Alma do Deserto | CRÍTICA – um documentário belo, mas chato

Melo

Alma do Deserto | CRÍTICA – um documentário belo, mas chato

Alma do Deserto, dirigido por Mónica Taboada-Tapia, é um daqueles documentários que têm tudo para emocionar, mas acabam ficando mais no “quase” do que no “uau”. A história é incrível no papel: Georgina, uma idosa trans da etnia indígena Wayúu, atravessa a pé a península de Guajira para buscar algo que ela esperou quase meio século — um documento que finalmente reconheça sua identidade e permita que ela vote. É uma premissa que mistura luta pessoal, denúncia social e uma paisagem que parece gritar junto com a protagonista. Só que, na prática, o filme deixa muito a desejar.

Pra começar, vamos ser diretos: o filme é chato. Não porque seja contemplativo — isso é comum em documentários, e muitas vezes funciona. Mas aqui, a lentidão parece mais desorientada do que intencional. Enquanto eu tentava manter os olhos abertos na sessão, Georgina lutava pela própria existência. A diferença é que ela tinha um objetivo claro, enquanto o filme parece não saber muito bem para onde está indo.

Extrato de dados
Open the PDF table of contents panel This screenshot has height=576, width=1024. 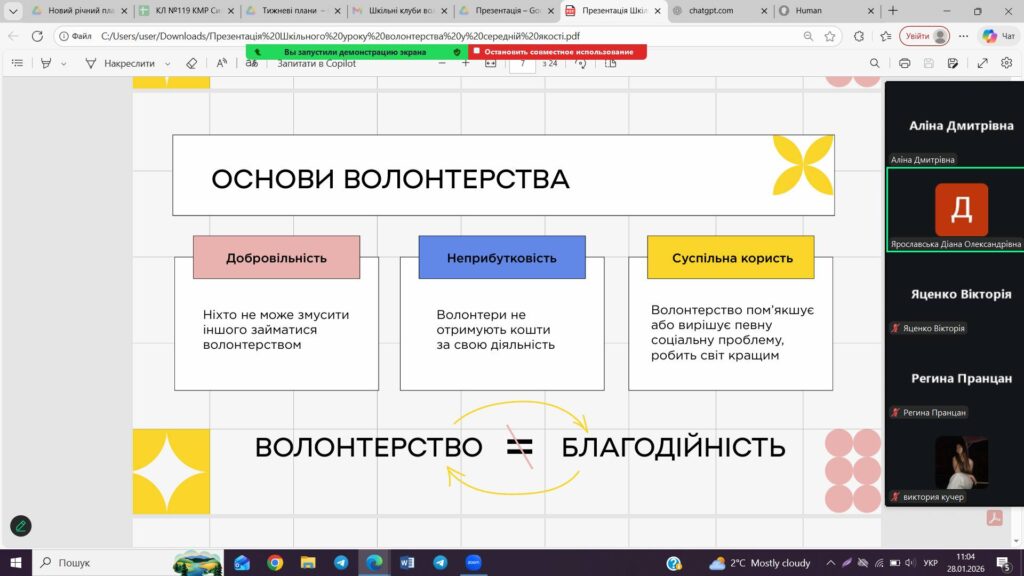click(x=18, y=63)
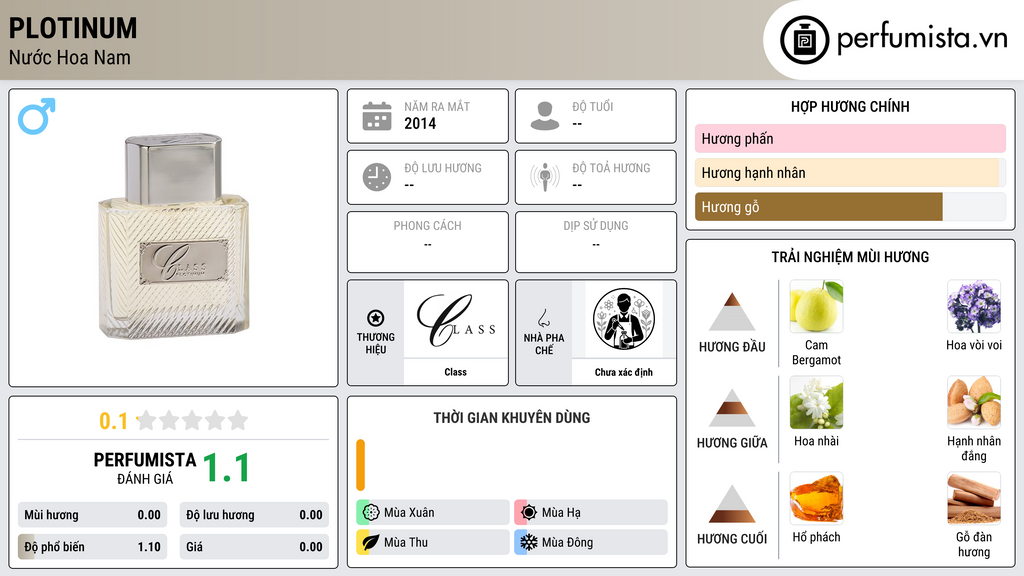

Instruções
Responda com base na crítica de Alma do Deserto:
1. Quem dirigiu o documentário?
2. Que região Georgina atravessa a pé?
3. Segundo a crítica, o que Georgina tinha que o filme parece não ter?

Resultado do exercício
1. Mónica Taboada-Tapia.
2. A península de Guajira.
3. Um objetivo claro.